Of course, every period has its own peculiarities, but what is so weirdly familiar is the odd little echos. During the Harding and Coolidge presidencies the Secretary of the Treasury was one of America's super rich, a man who would feel quite comfortable among today's one percenters, Andrew Mellon. He ushered through Congress, in 1923 "The Mellon Plan," which Zinn notes, called for "What looked like a general reduction of income taxes, except that the top income brackets would have their tax rates lowered from 50 to 25 percent, while the lowest-income group would have theirs lowered from 4 to 3 percent."

As Congressman William Connery (Massachusetts) noted, this "is going to save Mr. Mellon himself $800,000 on his income tax." Today, Mitch McConnell and John Boehner are channeling Mellon, as they declaim we simply must cut taxes on the richest Americans, (the "job creators" is the Republican re branding of the 1%) as they dig in their heels and refuse to allow the income tax rates on millionaires and billionaires be raised from 28% to 31%, or some numbers in that vicinity.

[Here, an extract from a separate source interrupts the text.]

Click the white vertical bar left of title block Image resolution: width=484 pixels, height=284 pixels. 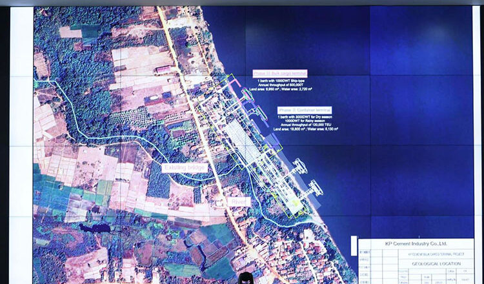[x=354, y=247]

It's the same fight--we must cut taxes for the rich. Cutting taxes for the rich is good for the poor, for the jobless. Money will flow from the rich to the poor.


As if. As if, ever.

Because this was an act of Congress, the Mellon plan was entirely legal. This law was just one way the rich wrote the laws to enrich themselves, while selling it to the 99% of their day on the notion the Republicans were taking the government off their backs.

There is a certain fairness to this Republican swindle, of course: If you can sell this to Joe Sixpack, Joe Sixpack deserves his place at the bottom of the barrel . Anyone who is this stupid, deserves to be flushed down the toilet and kept there.

During these years, America saw income distribution fall into a steep pyramid. "One tenth of one percent of the families at the top received as much income as 42% of the families at the bottom," as the Brookings Institution reported. Sound familiar? Pie graphs today, actually, look even worse.

When the stock market crashed in 1929, the blame was assessed through the lenses of the beholder. The verdict from Milton Friedman, the Nobel prize winning libertarian economist from the University of Chicago, a man who believed nothing the government ever did was right, was that the whole calamity was just a big government blunder. Specifically, Friedman said the Federal Reserve caused the crash by tightening the money supply and that was that.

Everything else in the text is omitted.